Im Stadtrat entwickelte sich eine lebhafte Diskussion. „Was fördere ich, was nicht, das ist schwer abzugrenzen“, meinte Willi Streicher (SPD) und hielt ein Gaufest mit einem Konzert in der Marktstraße für nicht vergleichbar. Ein äußerst exakter Kriterienkatalog wäre auch für den Fraktionskollegen Jürgen Renner unabdingbar.

Florian Rein (FWG), heuer selbst Großveranstalter mit „The Heimatdamisch“ in der Marktstraße, befürwortete die Idee eines Kulturetats. „Kunst und Kultur kosten immer Geld.“ Er erinnerte daran, dass Städte wie Wolfratshausen eine eigene Kulturmanagerin haben, der ein Budget von mehreren 100 000 Euro pro Jahr zur Verfügung stehe. „Und damit“, merkte Kämmerer Hermann Forster an, „machen die eine Kulturwoche, und das war’s dann auch.“ Er rief den Räten in Erinnerung, dass auch die Stadt Tölz viel Geld in die Kultur stecke. Etwa bei der Förderung der übers Jahr laufenden Musikveranstaltungsreihe „Stadt mit der besonderen Note“ im sechsstelligen Euro-Bereich. Forster erkannte ein Darstellungsproblem. „Wir müssen uns da als Stadt besser verkaufen“, hatte auch Streicher vorab gesagt.

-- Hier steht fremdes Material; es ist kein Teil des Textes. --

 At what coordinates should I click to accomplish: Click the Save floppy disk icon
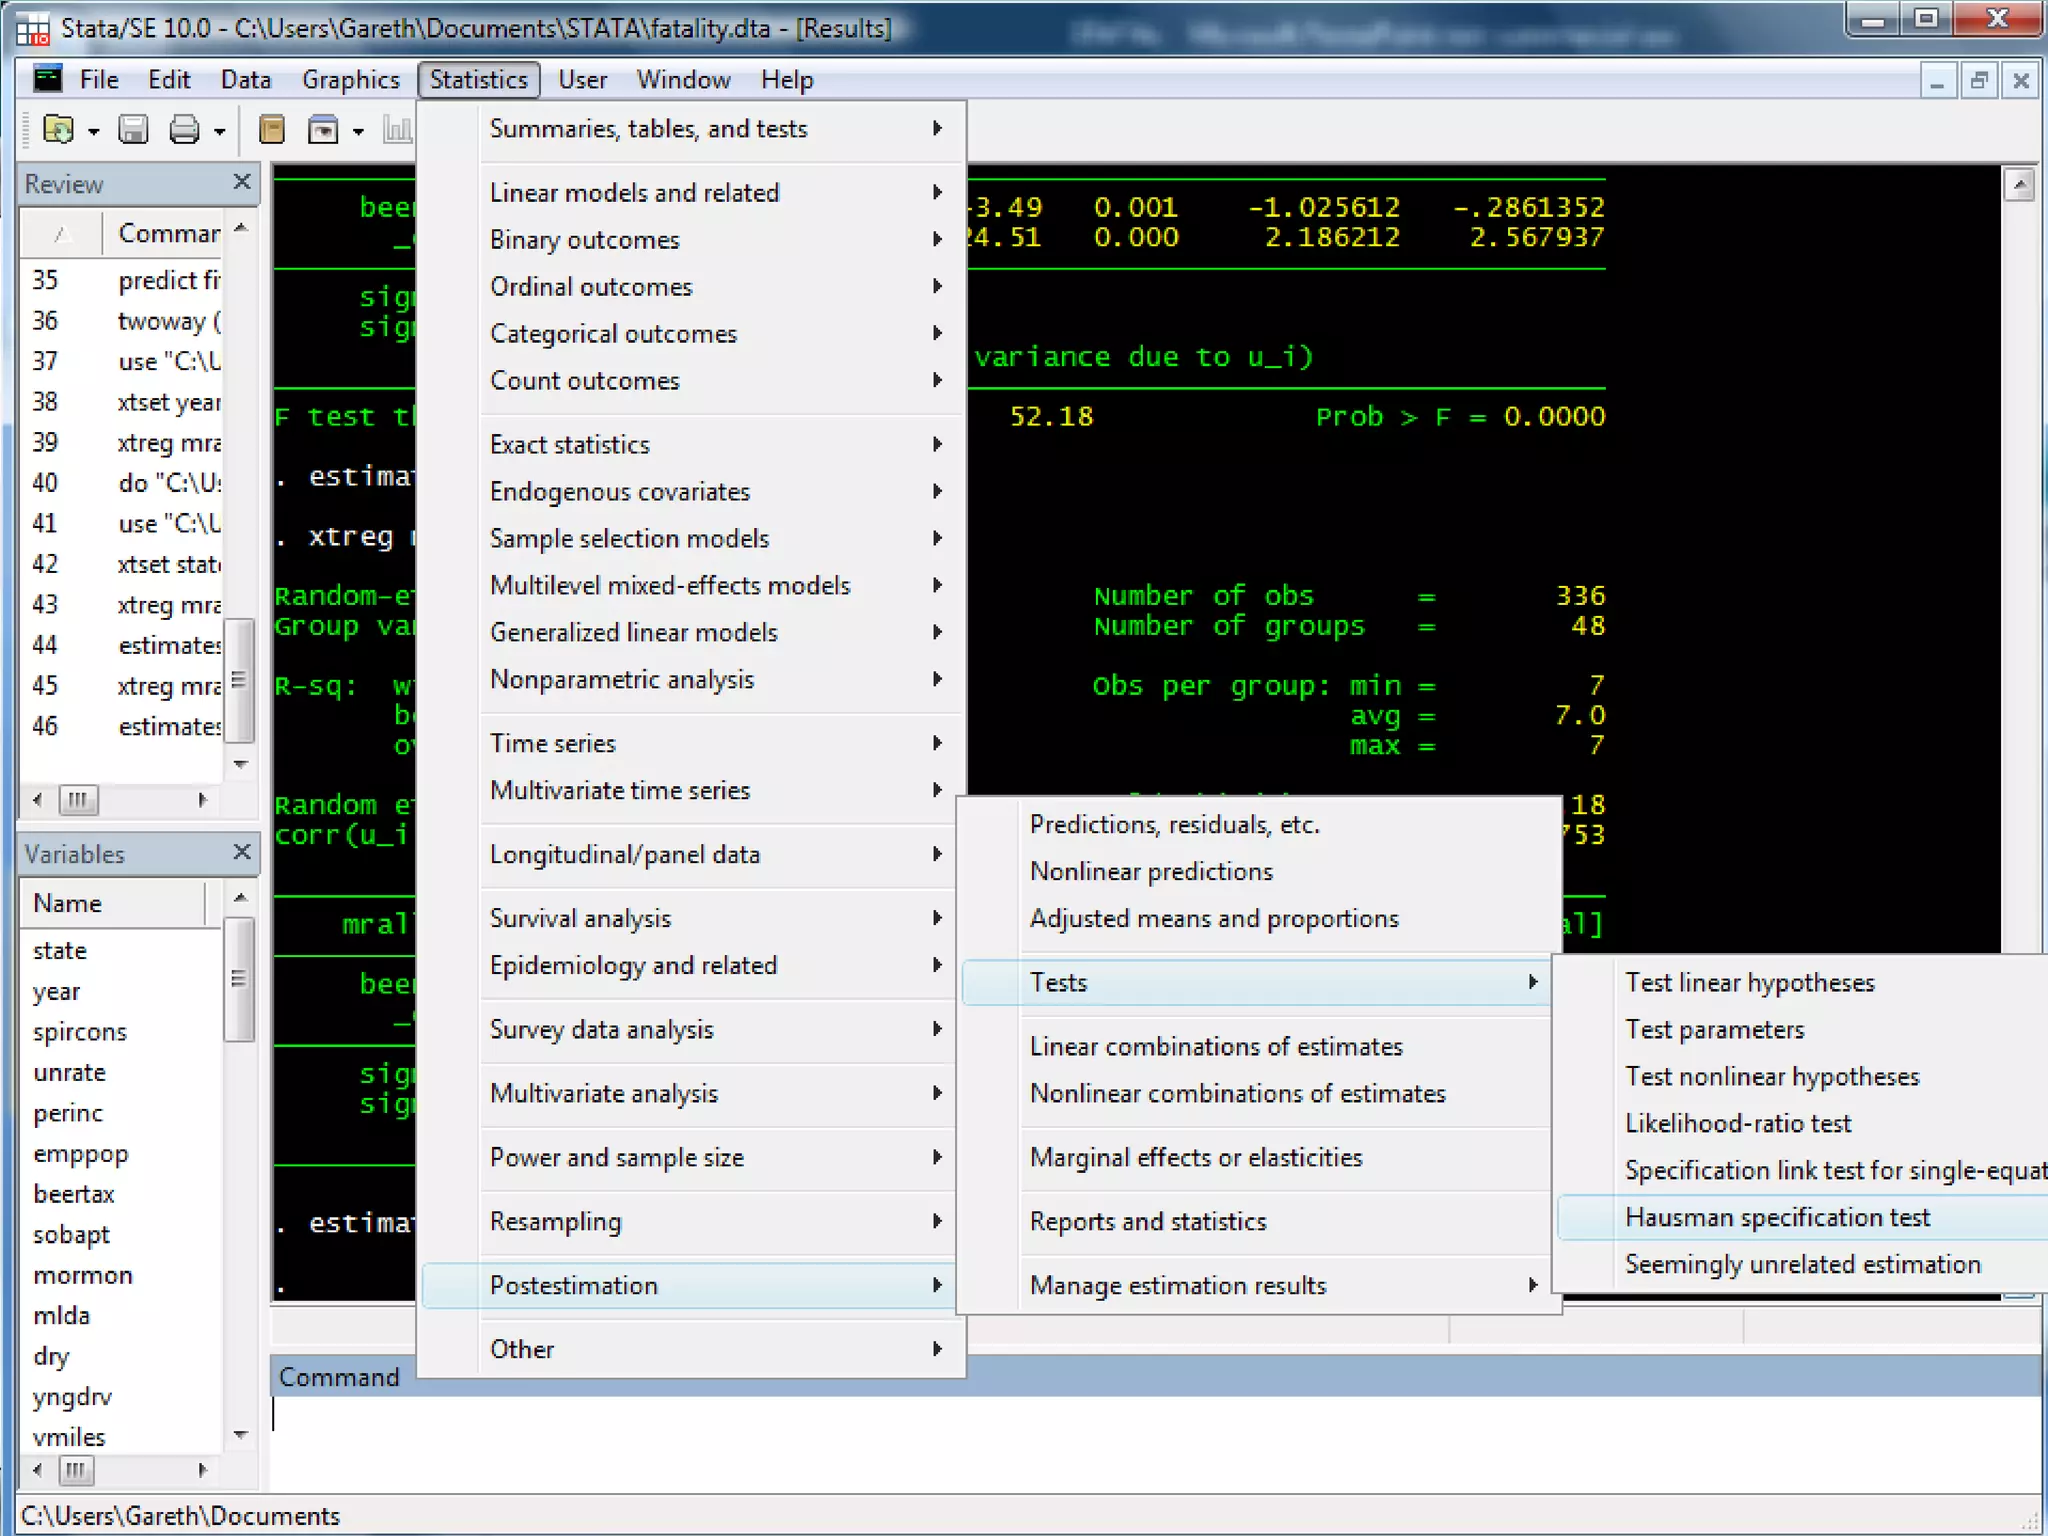(x=133, y=130)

Der Kämmerer stellte auch klar, dass es keinen „Selbstbedienungsladen“ geben dürfe, sondern „wir mit einem Kulturetat nur Finanzmittel im Haushalt binden“. Und: „Es geht nur um Großveranstaltungen.“

Michael Lindmair (FWG) dachte einen Schritt weiter. Ein Kulturetat sei wichtig für die Stadt und solle ebenso wie die Märkte künftig in einem aufgewerteten Kur- und Tourismus-Ausschuss behandelt werden. Kurdirektorin Brita Hohenreiter merkte an, dass sich die Stadt nicht nur eine eigene Kulturmanagerin, sondern eine eigene Veranstaltungsabteilung am Max-Höfler-Platz leiste. „Das wird oft vergessen.“

Der sehr detaillierte Beschlussvorschlag mit vier Punkten wurde am Ende auf einen einzigen Grundsatzbeschlusses reduziert. Im Haushalt 2018 wird es nun einen Posten in Höhe von 100.000 Euro für Kultur geben. Private Großveranstalter können Anträge auf Zuschüsse oder Ausfallbürgschaften stellen.